Remember the snow days of your childhood? Sleeping in late, hot cocoa after a day of sledding and so much time spent outside you weren't quite sure you would ever be able to feel your fingertips again?

What happened to those snow days of yore? Quite simply, we destroyed them. Parenting became a full-time job. We came to believe that entertaining kids on an off day became our jobs, not theirs. This phenomenon, perpetuated by Pinterest, leaves parents in the role of cruise ship entertainment director.

During the last few snowstorms in my town, everyone lamented all of the "no sledding" signs on every hill, even ones in parks not near roadways. Thing is, I'm pretty sure I saw these signs as a kid, maybe they were “no trespassing” signs. The difference is, I went sledding alone with friends and simply ignored them, as kids do. We walked around town or around the park, picked a hill, and went careening down until someone yelled at us to stop.

When I was a kid, it was my best friend's older brother's job to watch out for us, to tell us not to go down the biggest hills head first, to bring us home when we got hurt. When he moved out and we started bringing her baby sister out, his job became our own. We were not nearly as good at it, and we brought her home after she took some spills. We learned responsibility and problem solving those afternoons, skills younger generations are constantly told they are lacking.

According to a new study, we were also certainly healthier and more active than our always-supervised counterparts.

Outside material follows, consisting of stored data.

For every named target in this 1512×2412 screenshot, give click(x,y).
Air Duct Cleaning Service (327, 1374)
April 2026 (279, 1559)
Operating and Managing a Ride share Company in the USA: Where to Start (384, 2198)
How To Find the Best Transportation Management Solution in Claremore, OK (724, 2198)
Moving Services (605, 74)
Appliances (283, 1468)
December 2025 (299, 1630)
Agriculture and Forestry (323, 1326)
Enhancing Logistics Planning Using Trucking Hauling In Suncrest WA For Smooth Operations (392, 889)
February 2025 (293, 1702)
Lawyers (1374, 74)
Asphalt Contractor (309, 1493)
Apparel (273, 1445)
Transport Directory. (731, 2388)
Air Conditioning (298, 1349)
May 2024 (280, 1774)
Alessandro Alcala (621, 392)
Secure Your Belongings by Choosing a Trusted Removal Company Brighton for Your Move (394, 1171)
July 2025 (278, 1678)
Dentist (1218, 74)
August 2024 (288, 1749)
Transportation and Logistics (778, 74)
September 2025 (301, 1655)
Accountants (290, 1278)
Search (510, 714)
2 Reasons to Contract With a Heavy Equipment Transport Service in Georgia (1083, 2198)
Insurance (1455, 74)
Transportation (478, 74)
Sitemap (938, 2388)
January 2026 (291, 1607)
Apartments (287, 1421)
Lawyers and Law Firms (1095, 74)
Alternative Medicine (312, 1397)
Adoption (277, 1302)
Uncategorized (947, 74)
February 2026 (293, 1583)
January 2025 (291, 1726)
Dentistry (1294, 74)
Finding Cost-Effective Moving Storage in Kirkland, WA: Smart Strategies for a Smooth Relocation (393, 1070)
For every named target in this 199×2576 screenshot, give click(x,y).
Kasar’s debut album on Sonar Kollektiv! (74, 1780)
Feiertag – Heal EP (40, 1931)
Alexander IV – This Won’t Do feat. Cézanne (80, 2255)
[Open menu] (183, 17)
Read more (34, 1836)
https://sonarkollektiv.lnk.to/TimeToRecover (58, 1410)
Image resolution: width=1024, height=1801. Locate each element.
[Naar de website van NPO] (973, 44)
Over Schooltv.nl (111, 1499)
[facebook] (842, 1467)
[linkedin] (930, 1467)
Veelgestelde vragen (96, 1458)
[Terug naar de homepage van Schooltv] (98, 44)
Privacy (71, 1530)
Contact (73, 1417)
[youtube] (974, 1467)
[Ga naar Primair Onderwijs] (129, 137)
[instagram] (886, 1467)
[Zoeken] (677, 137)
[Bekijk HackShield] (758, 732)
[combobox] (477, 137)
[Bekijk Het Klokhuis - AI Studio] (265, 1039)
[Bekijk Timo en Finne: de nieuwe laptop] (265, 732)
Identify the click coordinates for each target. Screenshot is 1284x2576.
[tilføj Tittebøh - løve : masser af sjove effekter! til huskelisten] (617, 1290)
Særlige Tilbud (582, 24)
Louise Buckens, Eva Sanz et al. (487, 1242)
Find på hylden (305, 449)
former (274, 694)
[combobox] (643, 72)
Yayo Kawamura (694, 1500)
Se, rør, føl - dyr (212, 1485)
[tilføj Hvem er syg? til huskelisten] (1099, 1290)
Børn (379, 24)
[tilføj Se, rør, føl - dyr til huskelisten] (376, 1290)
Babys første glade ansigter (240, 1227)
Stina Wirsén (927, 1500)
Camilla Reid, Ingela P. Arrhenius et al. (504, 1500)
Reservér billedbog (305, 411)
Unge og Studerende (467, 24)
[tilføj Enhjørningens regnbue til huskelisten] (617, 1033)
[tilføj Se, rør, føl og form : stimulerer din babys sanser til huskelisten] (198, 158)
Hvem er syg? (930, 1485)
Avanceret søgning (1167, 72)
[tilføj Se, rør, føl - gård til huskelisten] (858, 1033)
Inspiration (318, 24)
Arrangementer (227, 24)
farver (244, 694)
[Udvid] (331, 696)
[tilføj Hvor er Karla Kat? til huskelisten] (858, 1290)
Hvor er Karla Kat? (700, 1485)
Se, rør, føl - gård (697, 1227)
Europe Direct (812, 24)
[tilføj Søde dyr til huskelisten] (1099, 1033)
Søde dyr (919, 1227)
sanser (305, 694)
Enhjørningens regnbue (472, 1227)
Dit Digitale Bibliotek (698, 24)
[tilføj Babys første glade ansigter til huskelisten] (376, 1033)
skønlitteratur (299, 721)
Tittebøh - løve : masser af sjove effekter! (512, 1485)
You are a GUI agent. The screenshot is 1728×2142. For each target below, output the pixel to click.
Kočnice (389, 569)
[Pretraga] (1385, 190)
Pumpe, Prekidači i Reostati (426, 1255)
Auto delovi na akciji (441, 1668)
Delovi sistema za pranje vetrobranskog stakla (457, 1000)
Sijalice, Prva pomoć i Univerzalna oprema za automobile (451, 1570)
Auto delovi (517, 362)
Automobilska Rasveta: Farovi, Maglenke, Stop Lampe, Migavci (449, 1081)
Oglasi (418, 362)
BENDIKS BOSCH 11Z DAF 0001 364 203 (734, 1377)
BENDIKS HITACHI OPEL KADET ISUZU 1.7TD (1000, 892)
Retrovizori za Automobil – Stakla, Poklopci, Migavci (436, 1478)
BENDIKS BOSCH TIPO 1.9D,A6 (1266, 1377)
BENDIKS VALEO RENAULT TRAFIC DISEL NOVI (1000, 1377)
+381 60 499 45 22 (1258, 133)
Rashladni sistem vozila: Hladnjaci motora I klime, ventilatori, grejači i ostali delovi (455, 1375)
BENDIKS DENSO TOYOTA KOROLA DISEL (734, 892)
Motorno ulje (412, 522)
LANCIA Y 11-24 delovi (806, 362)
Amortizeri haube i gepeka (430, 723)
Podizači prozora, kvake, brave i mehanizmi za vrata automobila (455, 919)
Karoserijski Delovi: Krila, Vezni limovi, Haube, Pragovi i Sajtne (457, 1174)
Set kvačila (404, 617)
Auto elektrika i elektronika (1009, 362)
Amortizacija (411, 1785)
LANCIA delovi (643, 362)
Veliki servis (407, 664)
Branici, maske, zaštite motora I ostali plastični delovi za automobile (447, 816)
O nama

The Canadian study, reported on by the Globe and Mail explains,

Researchers analyzed data from a survey of more than 1,000 parents of Grade 5 and 6 students at 16 public schools across Toronto.

Kids had to wear an activity measurement unit for seven days and parents were asked to self-report how often they allowed their kids to go out on their own.

And about 35 per cent of parents polled never let their kids to go out solo.

Kids who were allowed some time out to explore on their own or with friends were more physically active than kids who were always supervised.

My mother, even on her most patient days, never would have spent the hours that we did outside with us. She had her own stuff to do. My job was being a kid, but hers wasn't just being a mother. She knew that I had to be left to do my kid stuff, and she was home waiting to hear about my day at the end of it with dinner–and of course, a mug of hot cocoa.